(Input rows)

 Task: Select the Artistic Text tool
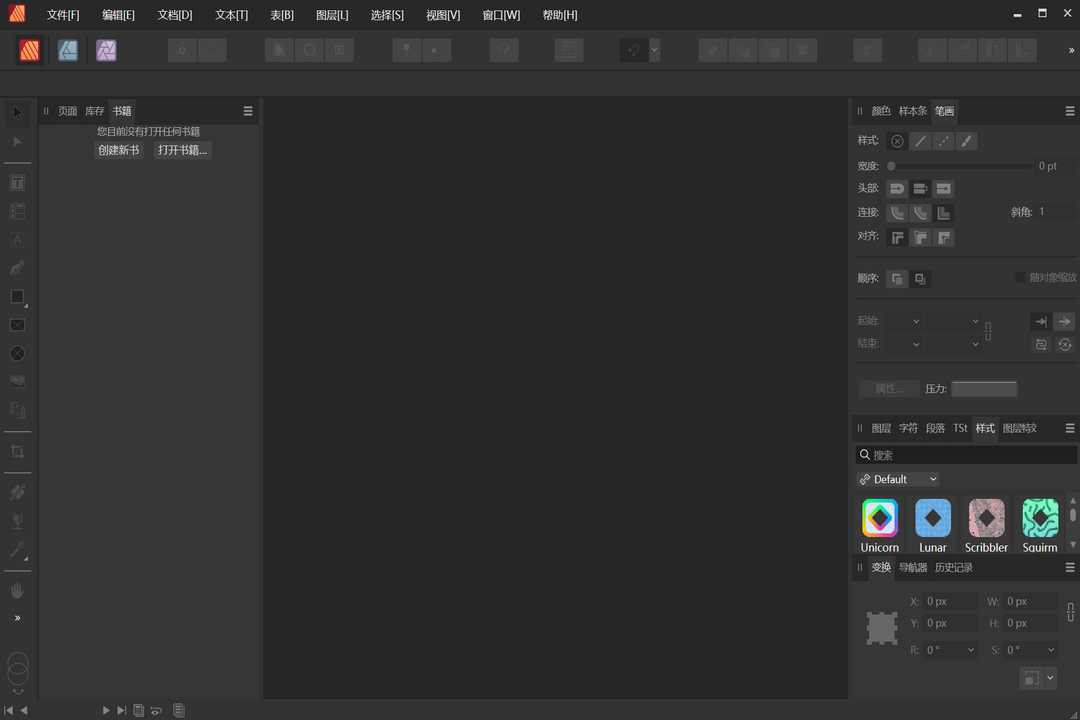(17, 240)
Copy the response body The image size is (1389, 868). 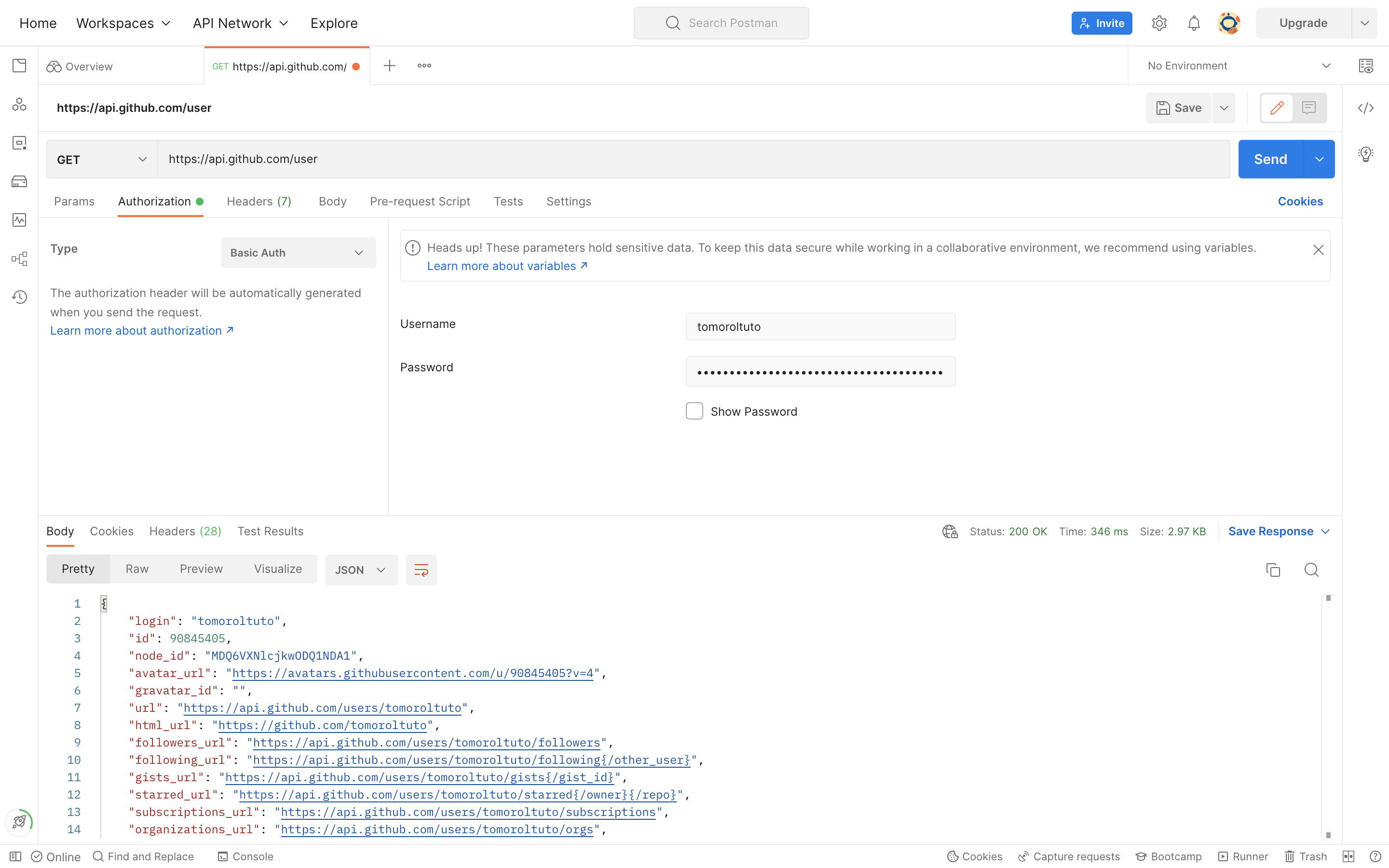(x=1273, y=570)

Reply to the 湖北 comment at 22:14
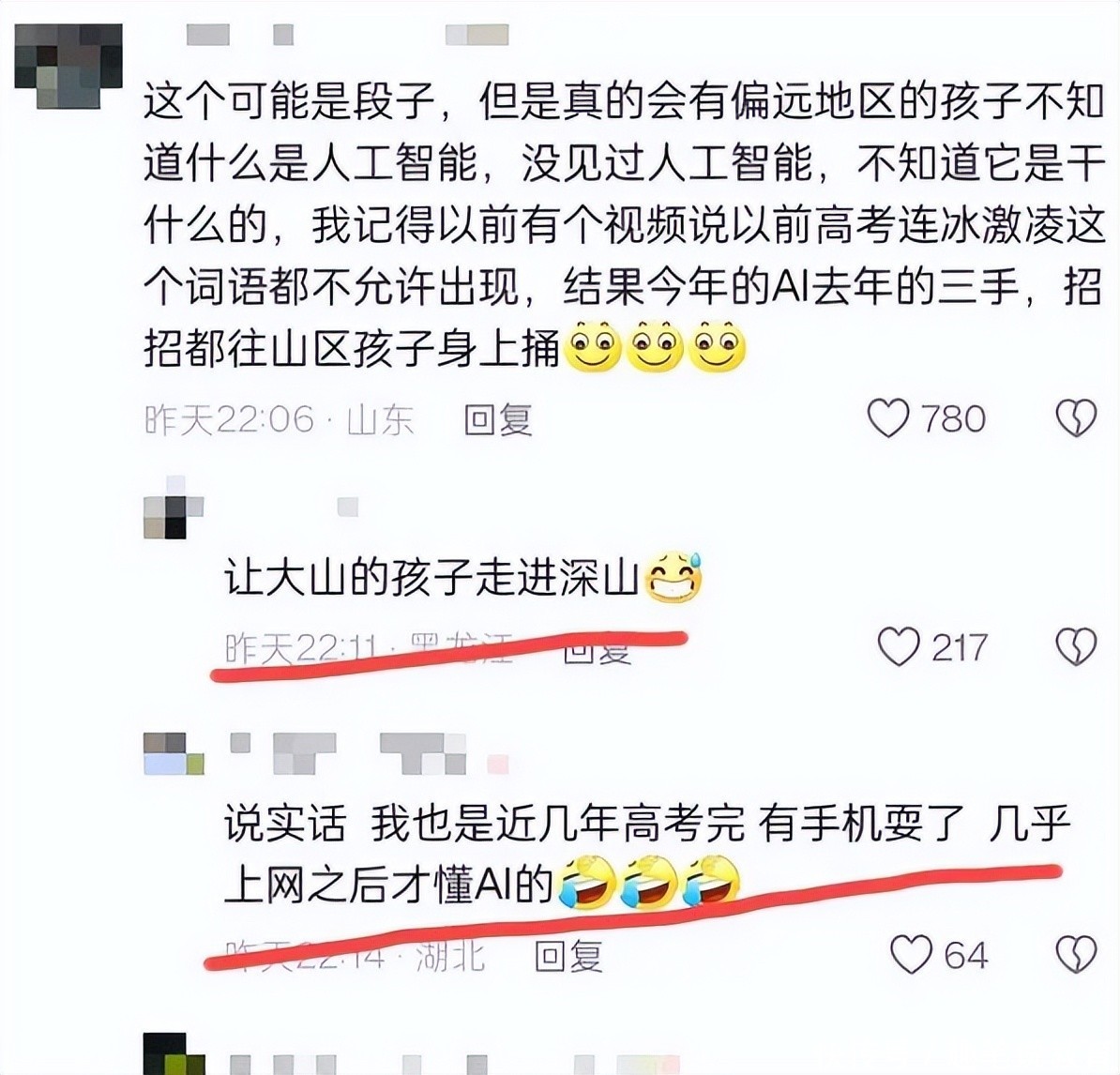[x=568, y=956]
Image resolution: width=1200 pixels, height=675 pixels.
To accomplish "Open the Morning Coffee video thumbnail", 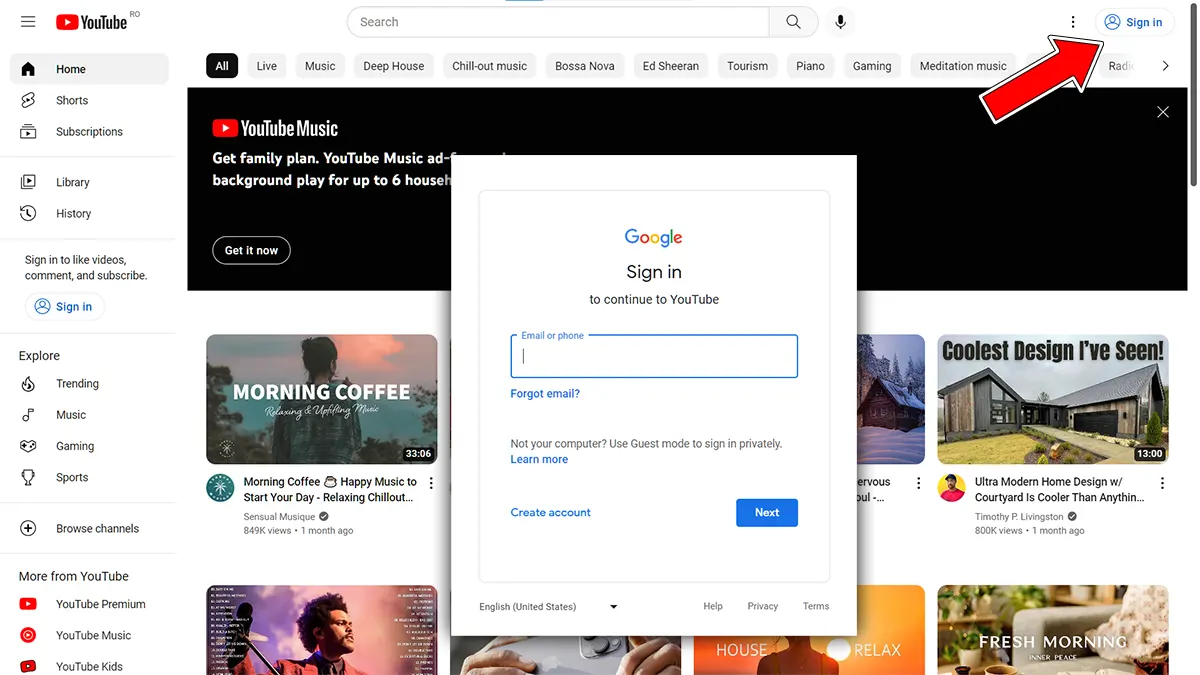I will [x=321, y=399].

(Set task) Pull out every line of the records above that contains the string "height".

(Reply to the exercise)
Image resolution: width=1200 pixels, height=675 pixels.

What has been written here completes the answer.